Check your NoSQL database - 600 terabytes of MongoDB data publicly exposed on the internet

No authentication required, especially if you're running MongoDB in the cloud

A total of 595.2 terabytes (TB) of data is exposed on the internet via publicly accessible MongoDB instances that don't require any form of authentication.

That is the claim of blogger and Shodan developer John Matherly, following an investigation. Shodan is a search engine designed to expose online devices. Previous investigations by Shodan have exposed insecure internet-connected industrial systems.

"Most people use Shodan to find devices that have web servers, but for a few years now I've also been crawling the internet for various database software," writes Matherly. While MySQL and PostreSQL are typically quite secure, as they are secured by default out-of-the-box, this is less true of some of the new NoSQL databases that are growing in popularity, he continues.

In his investigation, Matherly focused on MongoDB. "A quick search for MongoDB reveals that there are nearly 30,000 instances on the Internet that don't have any authorisation enabled. This was actually a bit surprising since by default MongoDB listens on localhost and has done so for a while, based on the oldest Github check-in for their mongodb.conf.

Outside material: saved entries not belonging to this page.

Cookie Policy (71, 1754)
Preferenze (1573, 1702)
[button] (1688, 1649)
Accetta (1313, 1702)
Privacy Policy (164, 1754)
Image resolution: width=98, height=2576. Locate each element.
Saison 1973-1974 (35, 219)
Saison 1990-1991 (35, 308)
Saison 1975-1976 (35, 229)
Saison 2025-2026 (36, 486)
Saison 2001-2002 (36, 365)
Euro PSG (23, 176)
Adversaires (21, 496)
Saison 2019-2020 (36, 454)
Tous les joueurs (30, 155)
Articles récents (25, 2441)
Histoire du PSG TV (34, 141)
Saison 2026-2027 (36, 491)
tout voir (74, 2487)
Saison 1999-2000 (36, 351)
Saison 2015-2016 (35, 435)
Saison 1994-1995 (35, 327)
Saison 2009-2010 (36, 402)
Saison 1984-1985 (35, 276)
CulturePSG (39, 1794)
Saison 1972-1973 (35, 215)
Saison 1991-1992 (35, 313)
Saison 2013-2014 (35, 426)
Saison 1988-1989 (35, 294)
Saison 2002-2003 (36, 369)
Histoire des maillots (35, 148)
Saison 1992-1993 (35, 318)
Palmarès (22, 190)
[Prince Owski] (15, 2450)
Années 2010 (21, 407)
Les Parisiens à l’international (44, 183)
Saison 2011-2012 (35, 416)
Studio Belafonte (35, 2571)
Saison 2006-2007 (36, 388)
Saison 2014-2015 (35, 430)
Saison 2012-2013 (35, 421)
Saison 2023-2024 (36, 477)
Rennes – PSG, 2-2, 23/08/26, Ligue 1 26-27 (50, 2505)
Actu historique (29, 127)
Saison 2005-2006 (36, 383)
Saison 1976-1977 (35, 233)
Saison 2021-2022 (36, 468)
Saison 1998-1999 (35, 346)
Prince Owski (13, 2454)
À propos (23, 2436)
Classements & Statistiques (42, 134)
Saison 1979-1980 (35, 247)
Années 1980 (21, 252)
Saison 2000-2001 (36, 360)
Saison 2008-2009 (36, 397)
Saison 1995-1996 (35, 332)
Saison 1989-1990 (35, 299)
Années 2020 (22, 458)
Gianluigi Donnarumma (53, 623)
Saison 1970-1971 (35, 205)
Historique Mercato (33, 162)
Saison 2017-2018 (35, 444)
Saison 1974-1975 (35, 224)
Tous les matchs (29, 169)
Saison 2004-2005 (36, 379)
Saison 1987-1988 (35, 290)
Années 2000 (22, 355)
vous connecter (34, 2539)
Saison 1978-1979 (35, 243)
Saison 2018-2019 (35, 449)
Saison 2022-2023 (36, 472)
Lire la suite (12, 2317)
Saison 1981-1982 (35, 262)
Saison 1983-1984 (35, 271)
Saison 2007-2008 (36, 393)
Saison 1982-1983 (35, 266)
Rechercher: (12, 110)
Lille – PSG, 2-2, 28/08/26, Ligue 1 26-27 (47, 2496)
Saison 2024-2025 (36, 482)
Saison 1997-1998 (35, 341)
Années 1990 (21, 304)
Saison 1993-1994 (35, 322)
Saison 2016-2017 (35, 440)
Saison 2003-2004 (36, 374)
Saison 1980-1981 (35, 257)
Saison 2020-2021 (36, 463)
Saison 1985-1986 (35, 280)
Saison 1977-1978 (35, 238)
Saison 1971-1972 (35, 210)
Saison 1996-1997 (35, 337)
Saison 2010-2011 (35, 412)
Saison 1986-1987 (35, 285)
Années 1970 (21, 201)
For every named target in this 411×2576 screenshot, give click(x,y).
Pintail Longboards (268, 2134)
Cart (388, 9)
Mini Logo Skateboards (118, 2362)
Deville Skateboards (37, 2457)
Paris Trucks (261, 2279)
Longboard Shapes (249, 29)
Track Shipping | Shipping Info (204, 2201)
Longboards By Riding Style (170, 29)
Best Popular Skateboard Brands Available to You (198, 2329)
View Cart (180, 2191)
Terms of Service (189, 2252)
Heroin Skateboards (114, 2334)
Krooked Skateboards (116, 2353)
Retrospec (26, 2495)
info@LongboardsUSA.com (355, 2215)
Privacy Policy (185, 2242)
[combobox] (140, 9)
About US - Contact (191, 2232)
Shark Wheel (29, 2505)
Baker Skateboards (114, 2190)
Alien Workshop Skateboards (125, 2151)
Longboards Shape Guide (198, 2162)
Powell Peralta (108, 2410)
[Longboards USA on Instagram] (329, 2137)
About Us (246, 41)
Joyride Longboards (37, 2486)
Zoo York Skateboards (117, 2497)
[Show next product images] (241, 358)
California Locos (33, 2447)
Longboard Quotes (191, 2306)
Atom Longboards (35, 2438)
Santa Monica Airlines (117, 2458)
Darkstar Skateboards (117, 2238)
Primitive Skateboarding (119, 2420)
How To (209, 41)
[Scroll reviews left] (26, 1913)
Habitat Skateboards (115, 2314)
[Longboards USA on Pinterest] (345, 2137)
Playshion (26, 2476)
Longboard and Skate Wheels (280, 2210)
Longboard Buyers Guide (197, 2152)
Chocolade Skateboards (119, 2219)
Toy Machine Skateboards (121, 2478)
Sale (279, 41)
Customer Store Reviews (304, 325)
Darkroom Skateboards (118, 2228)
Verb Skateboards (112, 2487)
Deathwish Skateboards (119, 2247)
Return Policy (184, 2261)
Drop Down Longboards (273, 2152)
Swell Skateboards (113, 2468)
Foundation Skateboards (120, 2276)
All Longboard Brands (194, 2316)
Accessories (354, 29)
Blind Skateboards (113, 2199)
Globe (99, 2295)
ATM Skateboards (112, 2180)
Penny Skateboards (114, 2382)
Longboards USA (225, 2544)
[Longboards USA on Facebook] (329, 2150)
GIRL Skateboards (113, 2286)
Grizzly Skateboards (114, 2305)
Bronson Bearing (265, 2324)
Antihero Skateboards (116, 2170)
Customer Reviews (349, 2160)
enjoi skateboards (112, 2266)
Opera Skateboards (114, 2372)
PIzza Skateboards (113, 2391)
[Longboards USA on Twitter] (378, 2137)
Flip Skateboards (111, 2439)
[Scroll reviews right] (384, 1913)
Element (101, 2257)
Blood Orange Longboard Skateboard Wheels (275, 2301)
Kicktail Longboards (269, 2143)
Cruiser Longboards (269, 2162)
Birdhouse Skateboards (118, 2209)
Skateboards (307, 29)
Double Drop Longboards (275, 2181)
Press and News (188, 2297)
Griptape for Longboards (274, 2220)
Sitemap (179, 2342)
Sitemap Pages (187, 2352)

"This made my results very confusing: how could there be so many open MongoDB installations if the defaults were to listen on localhost?"

According to Matherly, it took a number of years for the open source project to rectify this security flaw, which was first raised in February 2012 and only fixed in April 2015. "It turns out that MongoDB version 2.4.14 seems to be the last version that still listened to 0.0.0.0 by default, which looks like a maintenance release done on April 28, 2015."

And Matherly also noted that iterations of MongoDB running in the cloud tended to be more insecure.

"The vast majority of public MongoDB instances are operating in a cloud: Digital Ocean, Amazon, Linode and OVH round out the most popular destinations for hosting MongoDB without authorization enabled. I've actually observed this trend across the board: cloud instances tend to be more vulnerable than the traditional datacenter hosting. My guess is that cloud images don't get updated as often, which translates into people deploying old and insecure versions of software."

Using Shodan, Matherly calculates that just under 600 TB of data is currently exposed on insufficiently secured MongoDB databases, in many cases because the users are running older versions of the software in the cloud.